Quoting Roger Bivand <Roger.Bivand at nhh.no>:

********Note the new contact information*******

Samuel H. Field, Ph.D. 
Senior Research Investigator
CHERP/Division of Internal Medicine - University of Pennsylvania
Philadelphia VA Medical Center
3900 Woodland Ave (9 East)
Philadelphia, PA 19104
(215) 823-5800 EXT. 6155 (Office)
(215) 823-6330 (Fax)

Roger Bivand

Wed, Aug 22, 2007 12:02 AM #

On Tue, 21 Aug 2007, Sam Field wrote:

I have not looked at it, but because it is a wierd animal, I don't think 
it will be too easy to provide a theoretical foundation for it. The 
heteroskedasticity is in the error term, but the autoregressive part 
isn't. I don't think there are any examples anywhere, either.

It ought to be possible, though.

Roger

Roger Bivand
Economic Geography Section, Department of Economics, Norwegian School of
Economics and Business Administration, Helleveien 30, N-5045 Bergen,
Norway. voice: +47 55 95 93 55; fax +47 55 95 95 43
e-mail: Roger.Bivand at nhh.no

Sam Field

Wed, Aug 29, 2007 9:55 AM #

Roger,

One possibility in this limited case might be to replicate the aggregate 
level cases based on their respective weights (since they are integers, 
i.e. within unit sample sizes), then run a spatial lag model.  This 
would be equivalent to recreating the individual level data from the 
aggregate data (excluding measures that vary within the aggregate 
units).  This would obviously inflate your sample size and one would 
have to correct for this somehow in the variance covariance matrix of 
the parameters estimates. 

You would have to do the same for your nb object as well of course.  I 
have looked into this by creating a list of neighbor ids from the 
original nb object, but nb2listw() requires an nb object not a list so I 
am stuck.

The other problem would be that you would end up with a potentially 
large data set. In my case, 13,000 - maybe more then spautolm() could 
handle?  Maybe this whole idea if flawed.

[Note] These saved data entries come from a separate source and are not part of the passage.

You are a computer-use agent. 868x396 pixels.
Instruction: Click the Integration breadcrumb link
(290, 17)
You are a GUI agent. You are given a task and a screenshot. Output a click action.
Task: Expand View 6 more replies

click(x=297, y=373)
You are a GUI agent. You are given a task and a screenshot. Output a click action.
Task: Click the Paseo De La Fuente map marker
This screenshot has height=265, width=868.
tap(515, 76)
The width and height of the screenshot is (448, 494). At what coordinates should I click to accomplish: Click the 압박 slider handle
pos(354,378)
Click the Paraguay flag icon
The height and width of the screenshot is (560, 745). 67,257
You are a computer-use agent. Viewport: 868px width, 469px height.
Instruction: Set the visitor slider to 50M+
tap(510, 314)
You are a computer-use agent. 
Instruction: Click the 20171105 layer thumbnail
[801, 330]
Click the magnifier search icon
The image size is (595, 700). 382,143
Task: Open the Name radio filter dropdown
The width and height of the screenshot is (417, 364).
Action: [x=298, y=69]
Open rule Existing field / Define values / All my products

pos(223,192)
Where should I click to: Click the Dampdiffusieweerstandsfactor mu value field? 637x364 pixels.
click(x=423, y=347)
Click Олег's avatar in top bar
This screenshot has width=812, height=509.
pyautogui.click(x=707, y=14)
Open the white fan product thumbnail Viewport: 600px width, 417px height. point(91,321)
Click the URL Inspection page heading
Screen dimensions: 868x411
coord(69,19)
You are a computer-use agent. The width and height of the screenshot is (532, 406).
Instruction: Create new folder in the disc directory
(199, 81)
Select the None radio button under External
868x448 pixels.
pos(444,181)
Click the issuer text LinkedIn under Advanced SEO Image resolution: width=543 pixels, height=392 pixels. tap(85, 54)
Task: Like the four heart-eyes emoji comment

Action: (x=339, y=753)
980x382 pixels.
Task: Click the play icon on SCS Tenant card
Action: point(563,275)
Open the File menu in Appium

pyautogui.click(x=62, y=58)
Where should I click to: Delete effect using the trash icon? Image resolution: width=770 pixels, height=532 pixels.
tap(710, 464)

Thanks again for your input! The results change quite a bit with the 
weighted SAR models. 


Sam

Roger Bivand wrote:

On Tue, 21 Aug 2007, Sam Field wrote:

Thanks Roger!

Sorry about omitting the subject line.  I have been working with errorsarlm() -
did not know about spautolm().  Do you know if there is something analogous
possible in the case of the spatial lag model,

Y = pWY + XB + e ?

I have not looked at it, but because it is a wierd animal, I don't think 
it will be too easy to provide a theoretical foundation for it. The 
heteroskedasticity is in the error term, but the autoregressive part 
isn't. I don't think there are any examples anywhere, either.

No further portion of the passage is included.